Mesmo que limitada por estes condicionalismos que afectam a ciência antropológica, a UNESCO (cuja inspiração muito lhe deve), através de inúmeras recomendações, apoio técnico a projectos de conservação e reabilitação de conjuntos históricos, informação e verificação, tem praticado uma política de defesa e preservação do património material da humanidade que, consequentemente, tem salvado da destruição muitas manifestações culturais- imateriais- que encontram na materialidade o seu suporte físico e estruturante. É o conjunto das duas manifestações- material e imaterial- que exprime de forma indissolúvel a cultura de um povo. Só defendendo o património como um bem cultural completo se garante a identidade de uma comunidade pois dá segurança às comunidades, serve-lhes de referência, ajuda a axializar os seus

itinerários, serve de ancoradouros de memória, transmite valores e padrões (Ferreira de Almeida, 1993: 411-412). Esta perspectiva dinâmica de património não o encara como uma reserva ou recordação do passado mas como algo que tem de fazer parte do nosso presente. E, como parte do nosso quotidiano, tem que ter vida.

Um centro histórico seduz e atrai quem o visita mas torna-se difícil definir porquê: de facto, não se explica levianamente a alma de um lugar. À falta de melhor, chamam-lhe património imaterial, o que o distancia, no entanto, do património material quando sabemos que um não vive sem o outro. Só assim pode inspirar os poetas que deambulam com os sentidos sempre atentos e o olhar demorado:

“O encanto dos velhos burgos, principalmente daqueles que preservam melhor os traços da sua inspiração medieval, não é seguramente uma mera sugestão da indústria turística. Ele existe mesmo, reconhecemo-lo de imediato, embora não o possamos definir nem apreender discursivamente. Ruas tortuosas, vielas esconsas, fachadas tortas, interiores soturnos e desconfortáveis, condições higiénicas muito duvidosas- por que têm tanto encanto? Talvez porque aí ainda é possível ficar a ouvir a chuva. Talvez porque aí há sempre um gato bem- aventurado a dormitar ao sol de fim de Outono” (Falcão, 2004: 48).

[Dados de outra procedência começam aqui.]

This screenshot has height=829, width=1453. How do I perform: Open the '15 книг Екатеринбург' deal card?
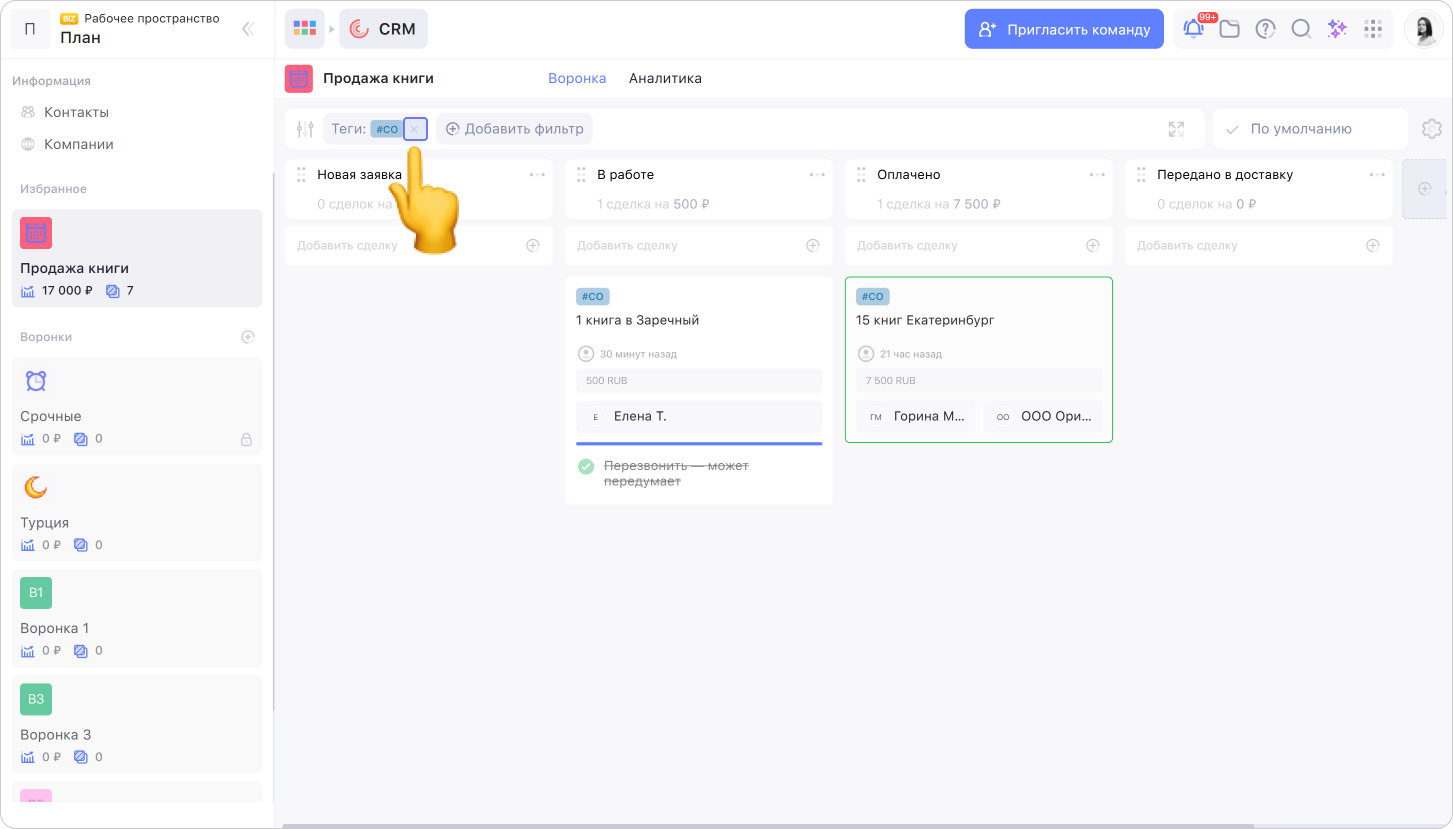pyautogui.click(x=925, y=321)
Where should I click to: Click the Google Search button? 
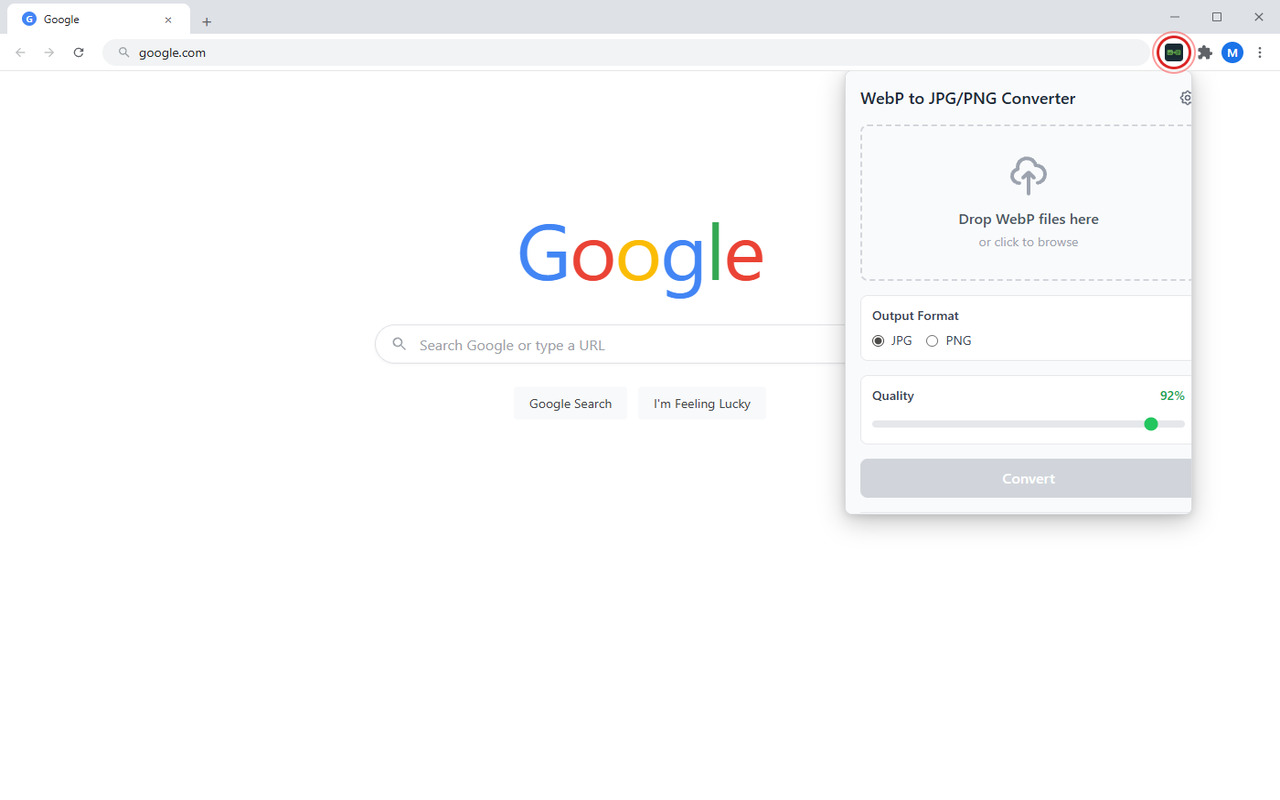(x=570, y=403)
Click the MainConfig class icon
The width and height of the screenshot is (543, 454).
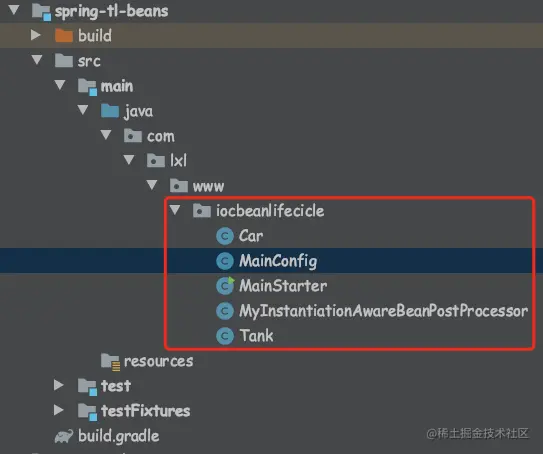(225, 261)
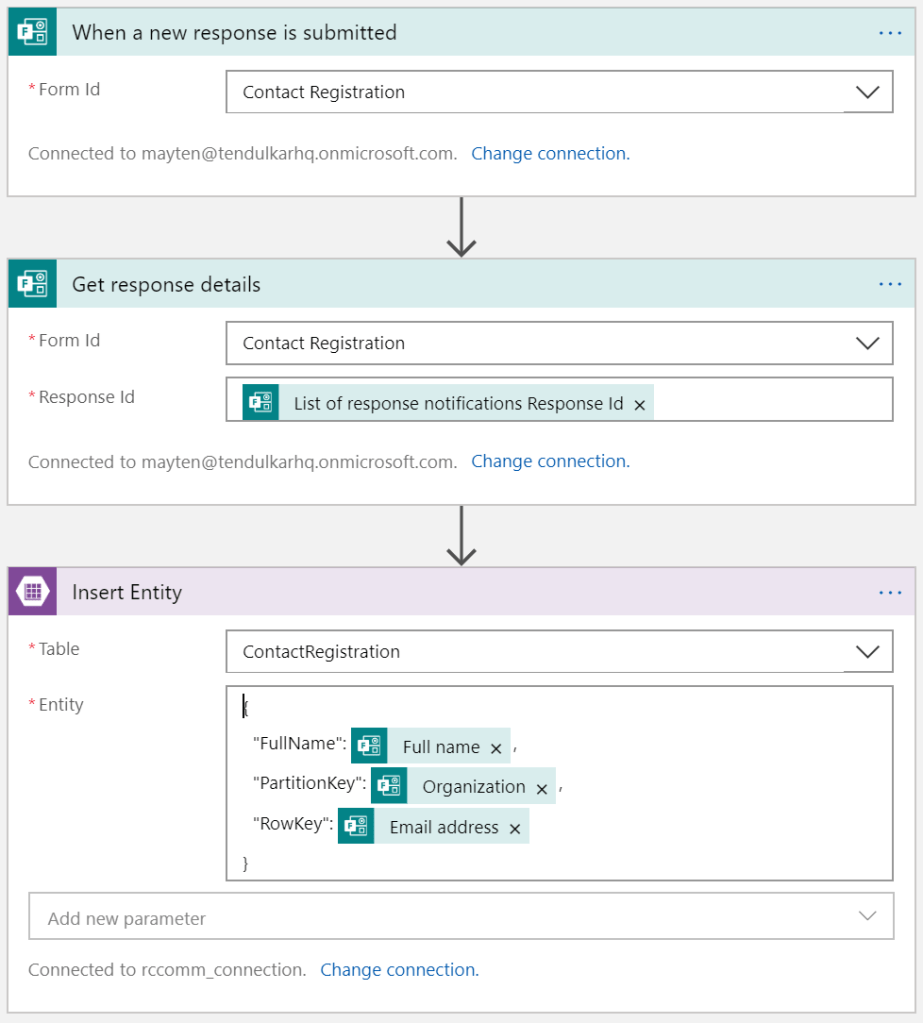Image resolution: width=923 pixels, height=1023 pixels.
Task: Remove the Full name dynamic token
Action: [x=496, y=748]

No caso de Guimarães, a classificação de Património da Humanidade não consagrou tradições populares ou quaisquer obras-primas do património oral e imaterial da humanidade. Dificilmente o faria, na minha opinião: as vozes, gestos, sons, cores, procissões, desfiles, rituais e demais práticas sociais que se pode observar no centro histórico são os mesmos que, descontando pequenas diferenças, se pode encontrar em qualquer espaço da mesma natureza, em Portugal. Reflectem a comunidade que os produz e têm que ser preservados para que o centro histórico se mantenha um espaço vivo e autêntico mas não têm a originalidade e importância como fonte de inspiração, troca intercultural e papel cultural e social na comunidade envolvida, de outras distinções já atribuídas pela UNESCO, como é o caso da Praça das Palavras em Marraquexe ou mesmo o caso das propostas apresentadas por Portugal em 30 de Dezembro de 2000: Impérios dos Açores, Representação do Auto de Floripes, em Viana do Castelo, Bailinhos de Carnaval da Ilha Terceira, Fado e Doçaria Tradicional portuguesa. Na falta desta classificação, tem de ser mesmo a preservação do património material, artístico, monumental e arquitectónico, esse sim, de valor excepcional, que tem de contribuir para salvaguardar- sem musealizar ou artificializar- as especificidades do ambiente social deste espaço urbano, facto que, a não ocorrer, provaria o fracasso desta classificação de Património da Humanidade.